## TO DO
Where the line holding "Click the MA logo in top-left corner" appears, start copying, and continue exactly through the last line of the listing, skipping pictures.

┏━━

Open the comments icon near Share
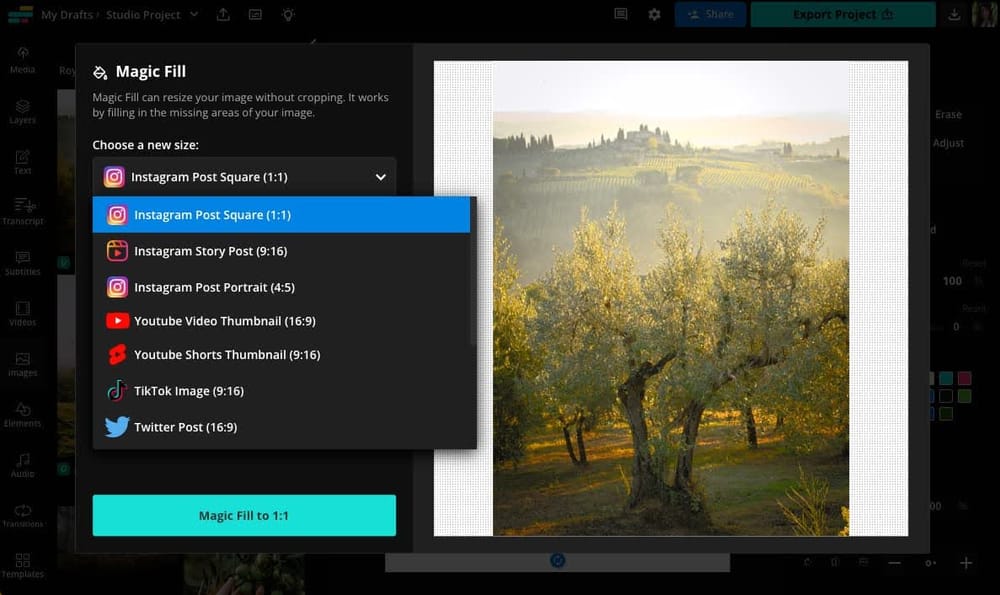1000x595 pixels. point(620,14)
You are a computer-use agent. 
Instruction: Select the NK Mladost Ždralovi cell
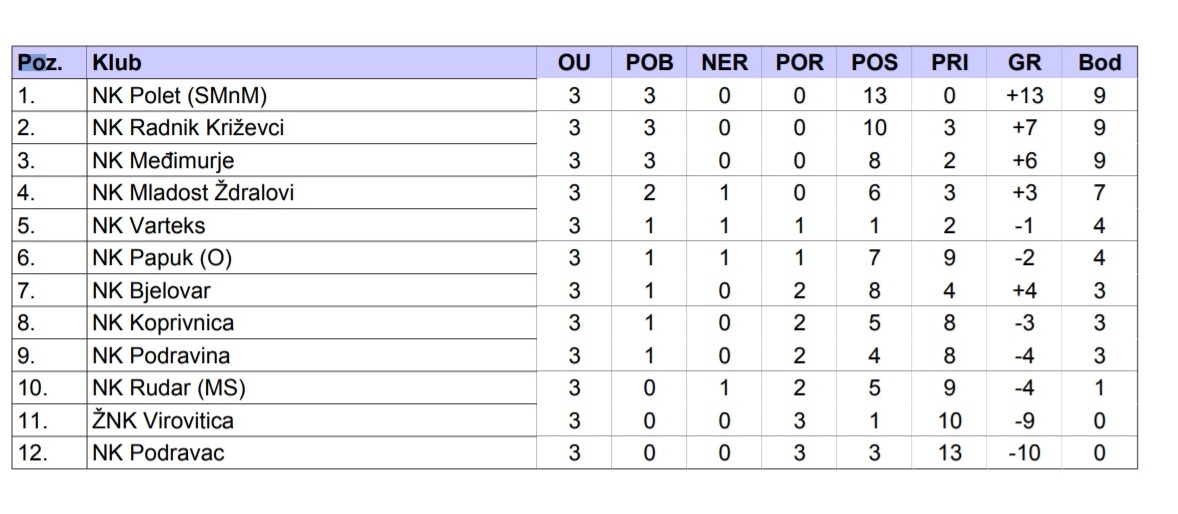[193, 193]
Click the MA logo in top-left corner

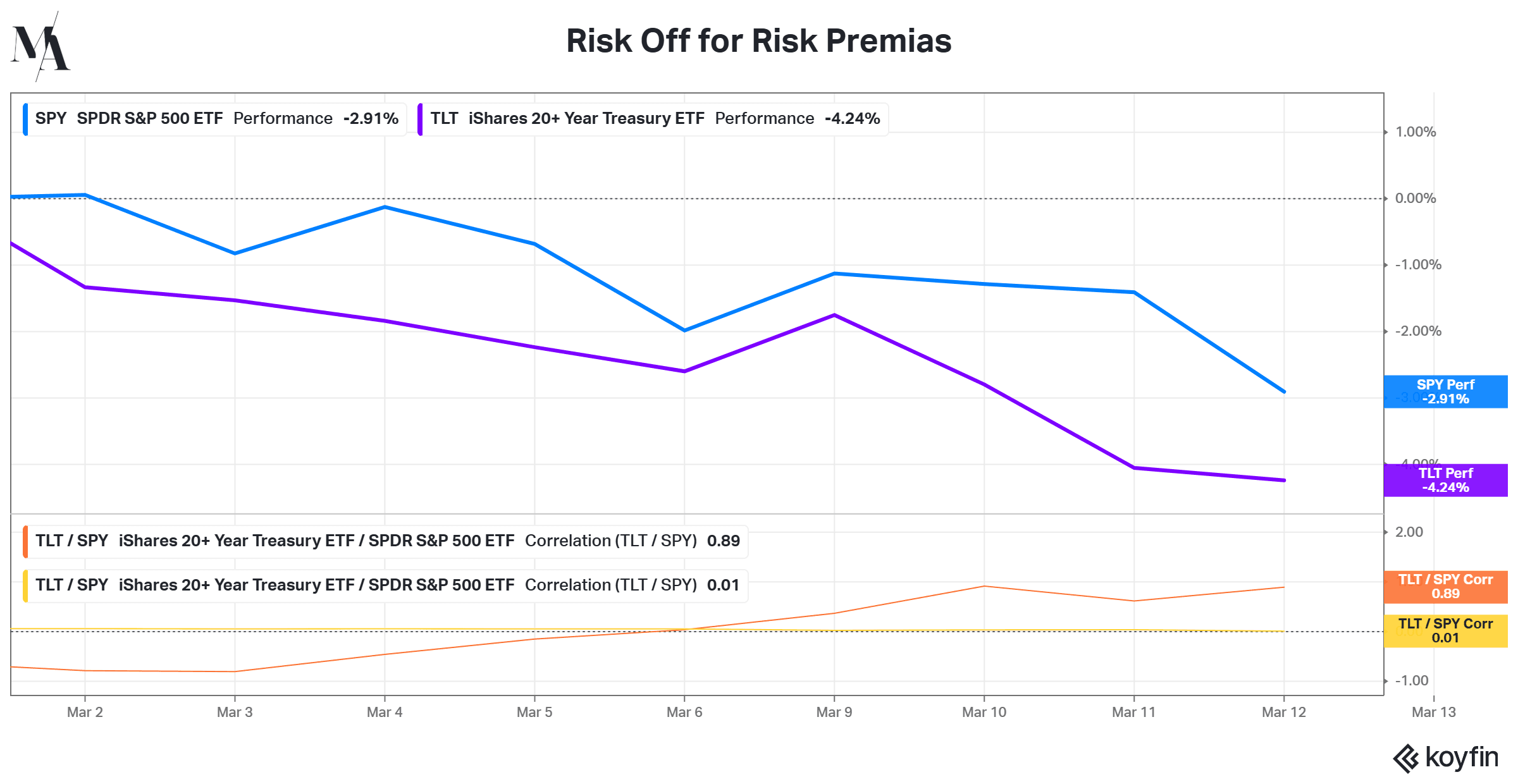pos(40,46)
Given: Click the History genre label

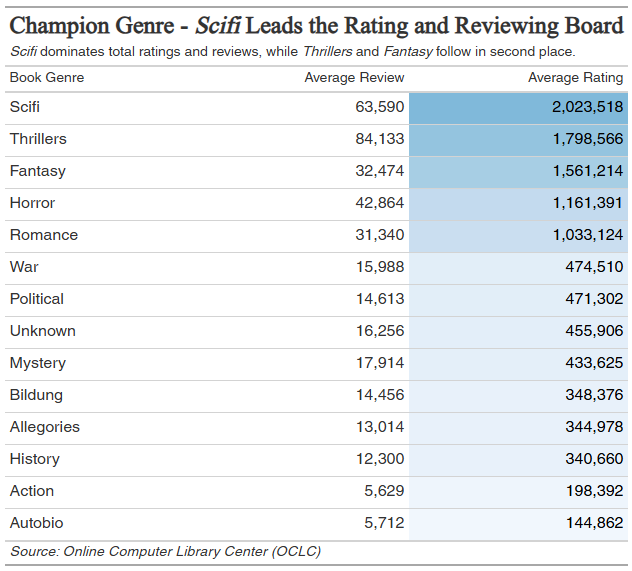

┗━━

## OUTPUT FOR THIS EXERCISE
Click the MA logo in top-left corner

pos(40,46)
Given: Click the History genre label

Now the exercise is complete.